= Ron McLarty (rugby league) =

Ron McLarty was an Australian rugby league footballer, who played for Fortitude Valley of the Brisbane Rugby league premiership.

== Playing career ==
McLarty played reserve football for Valley Football Club in the 1930s, and in 1935, was selected as an outstanding minor grade player. He played fullback and wing and was regarded for his good kicking game, along with his good ball-handling. In 1931, he made the semi-finals with West End's under 16 rugby union team. His side defeated Norman Park 5–3 in the semi-finals. He scored 3 tries in a third grade game against Eastern Suburbs. McLarty scored 3 tries in the reserve grade Valley's 44–3 win in an August 1933 matchup vs Southern Suburbs.

The reserve grade Valleys made the 1934 semi-finals and McLarty played in the match against Western Suburbs. While Valleys found momentum later in the game, it was not enough to defeat Wests - who would win 16–6. In April 1935, McLarty scored a try and 2 goals against Souths in reserve grade.

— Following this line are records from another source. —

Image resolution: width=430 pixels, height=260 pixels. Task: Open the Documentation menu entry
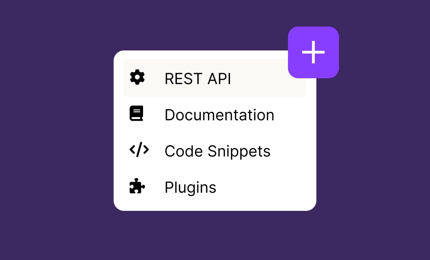(x=219, y=115)
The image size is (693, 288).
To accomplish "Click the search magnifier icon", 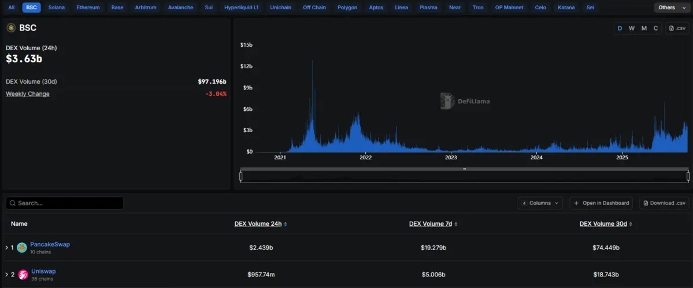I will (x=12, y=203).
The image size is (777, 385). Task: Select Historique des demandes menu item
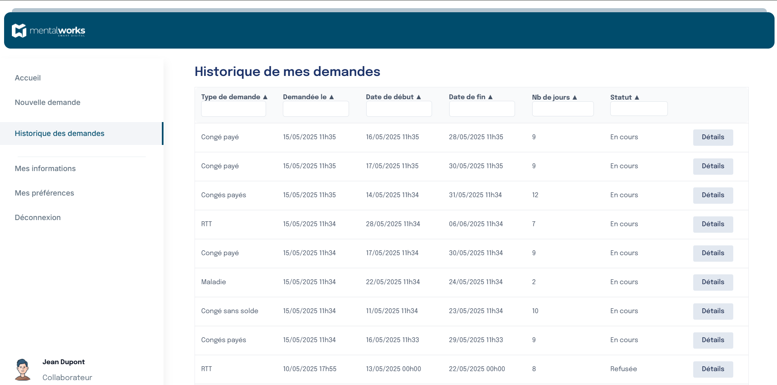pos(60,134)
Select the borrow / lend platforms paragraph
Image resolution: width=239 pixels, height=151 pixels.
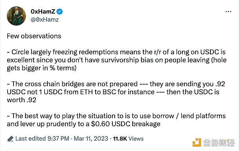tap(116, 120)
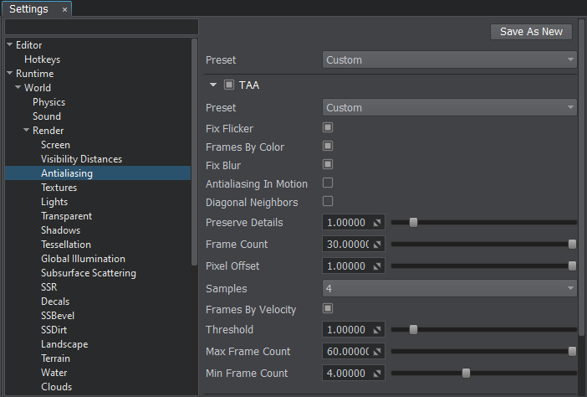Open Global Illumination settings

click(83, 259)
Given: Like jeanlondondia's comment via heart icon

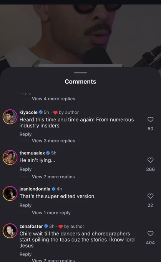Looking at the screenshot, I should click(150, 196).
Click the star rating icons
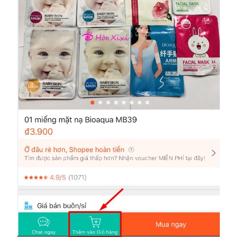Screen dimensions: 237x237 36,177
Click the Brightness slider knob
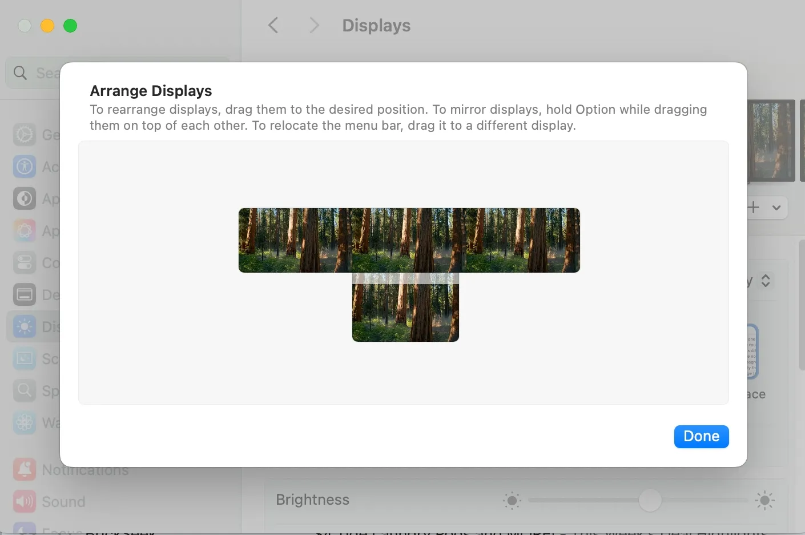This screenshot has height=535, width=805. tap(650, 501)
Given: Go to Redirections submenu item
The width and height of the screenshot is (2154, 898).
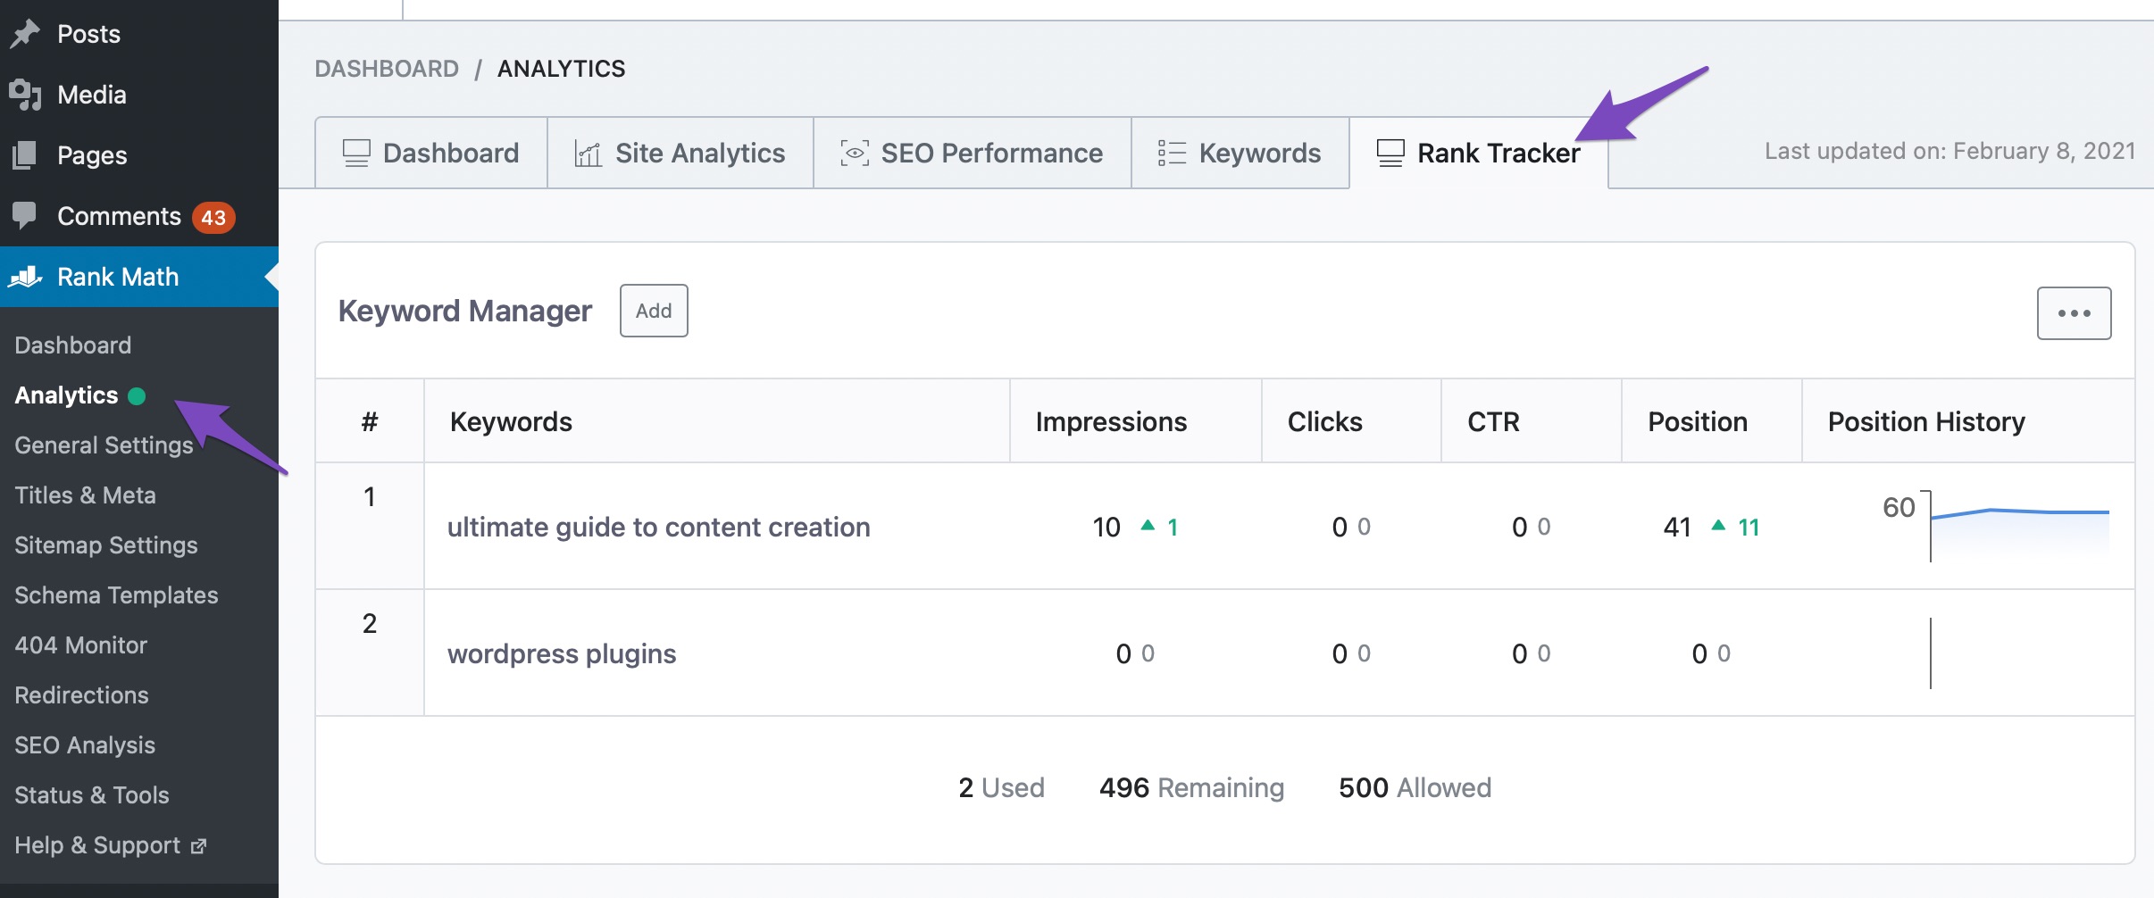Looking at the screenshot, I should tap(81, 695).
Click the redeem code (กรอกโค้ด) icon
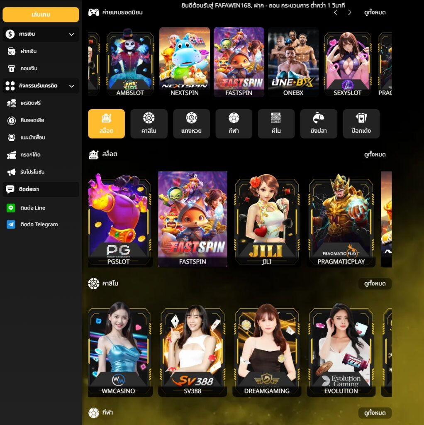Viewport: 424px width, 425px height. [12, 155]
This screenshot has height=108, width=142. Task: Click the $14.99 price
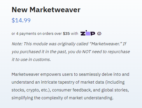21,20
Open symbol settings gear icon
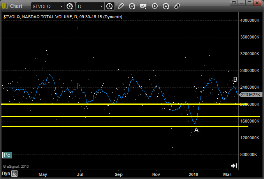This screenshot has height=179, width=264. 70,6
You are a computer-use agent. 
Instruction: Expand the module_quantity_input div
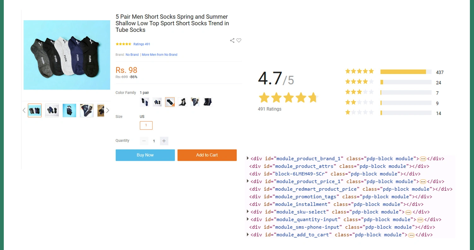pos(248,219)
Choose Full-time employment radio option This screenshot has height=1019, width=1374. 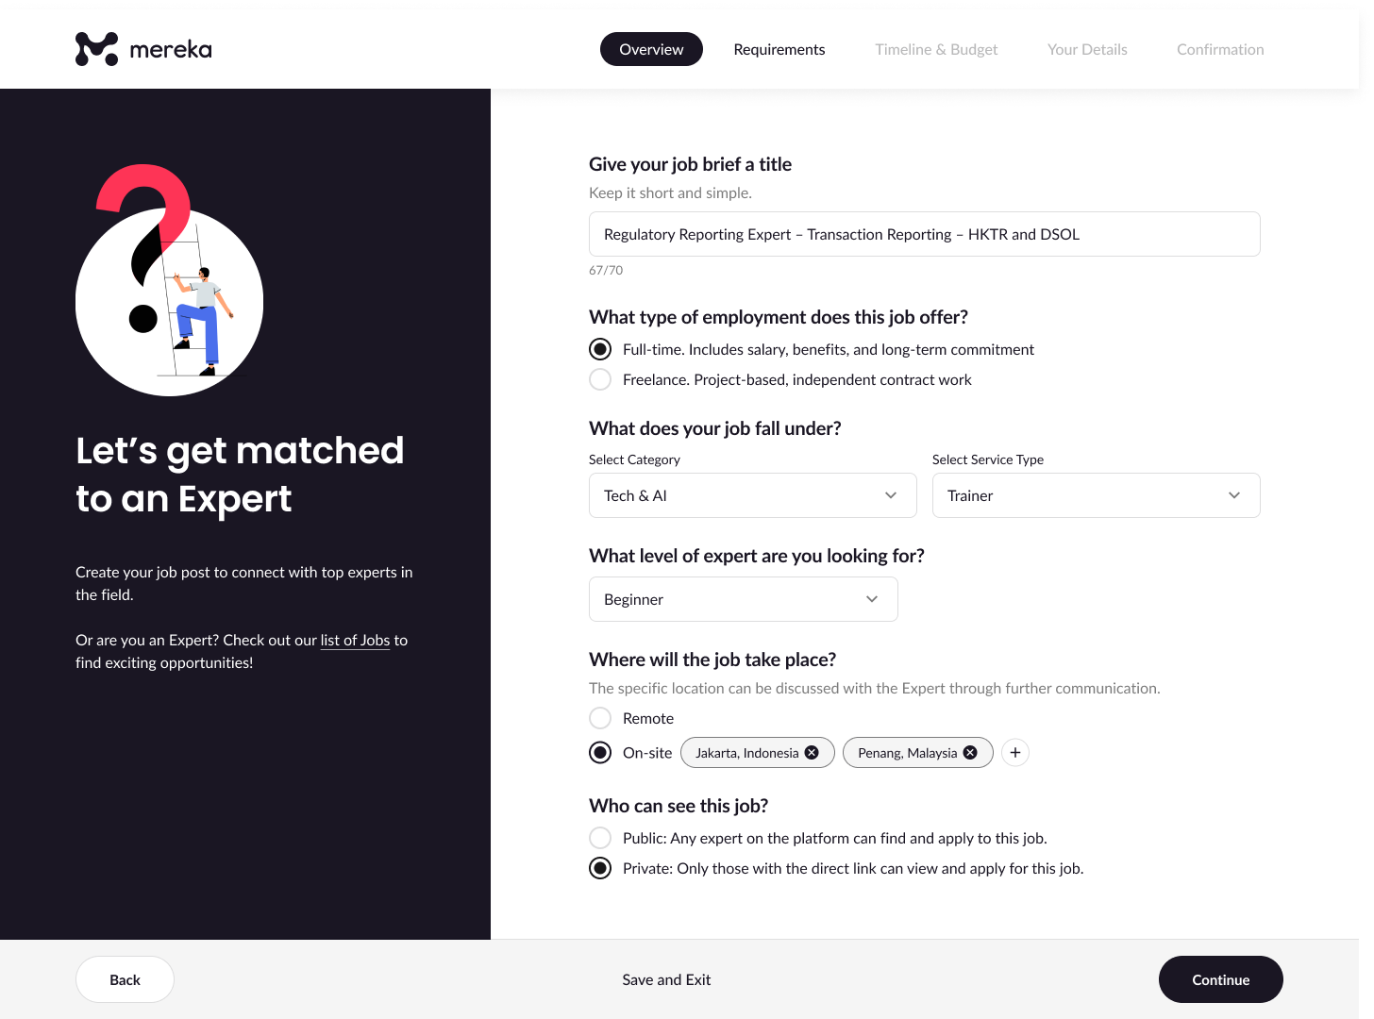600,349
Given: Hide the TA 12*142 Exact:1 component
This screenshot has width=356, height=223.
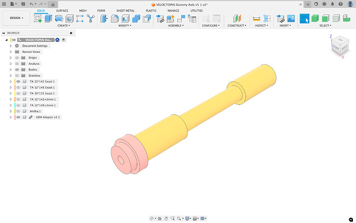Looking at the screenshot, I should 18,81.
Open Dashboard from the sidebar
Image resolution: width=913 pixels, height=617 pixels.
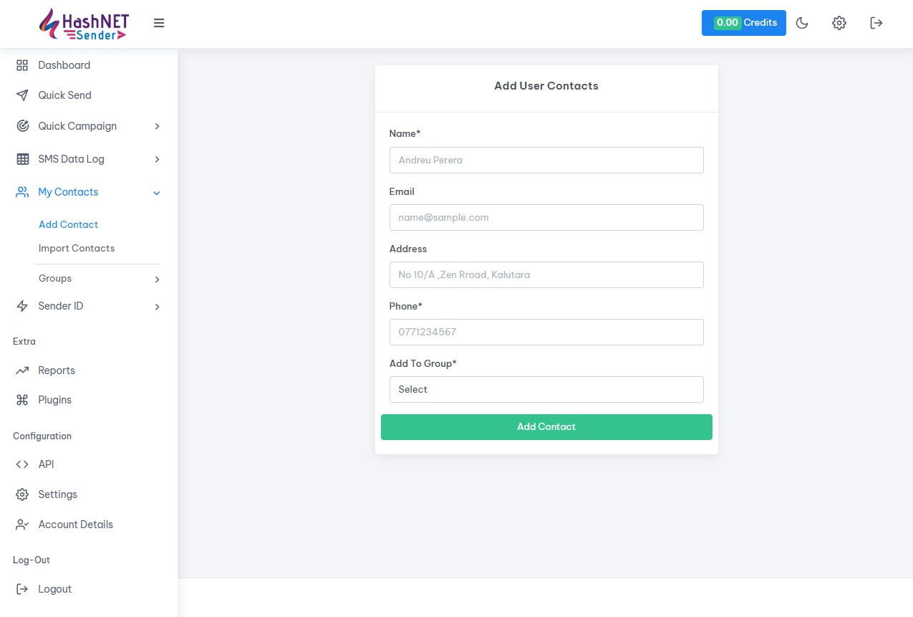(x=64, y=65)
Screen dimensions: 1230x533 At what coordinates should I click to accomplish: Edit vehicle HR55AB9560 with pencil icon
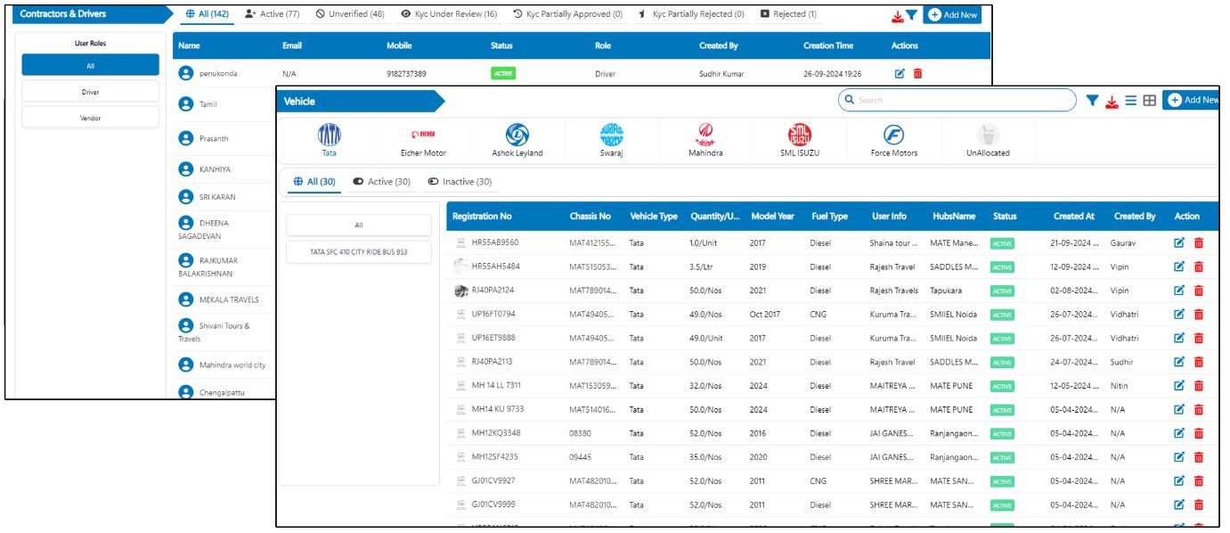coord(1179,242)
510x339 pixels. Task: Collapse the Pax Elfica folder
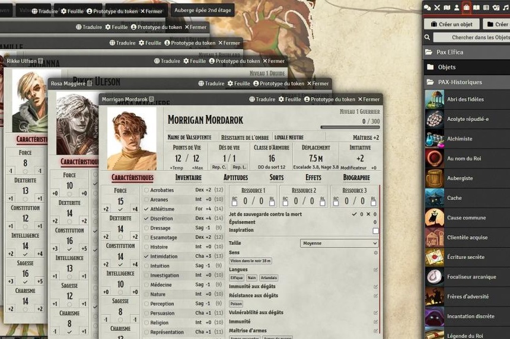click(450, 52)
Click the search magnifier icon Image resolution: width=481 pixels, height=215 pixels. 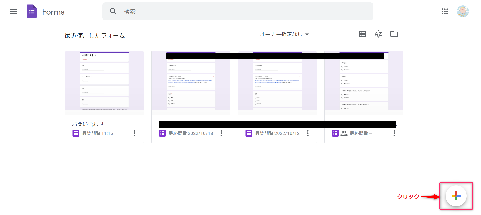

McLarty's side made the reserve grade semi finals in 1936, however his side lost 14–5 to Norths. In July, he scored a try to help Valleys win the Pike Cup final over Western Suburbs.

In 1938, he was signed by the Valleys first grade team, after a short stint in rugby union for Eagle Junction. Later that year, he made an appearance for the first grade side at five-eighth in Valleys' intercity match against the Rockhampton representative team. Valleys' 32-0 trashing of Rockhampton resulted in many of the crowd leaving the game early and led the Central Queensland Herald to describe Rockhamptons' performance as a "Kindergarten display".

In May 1938, McLarty played in Valleys' 50–9 win over Brothers in A Grade.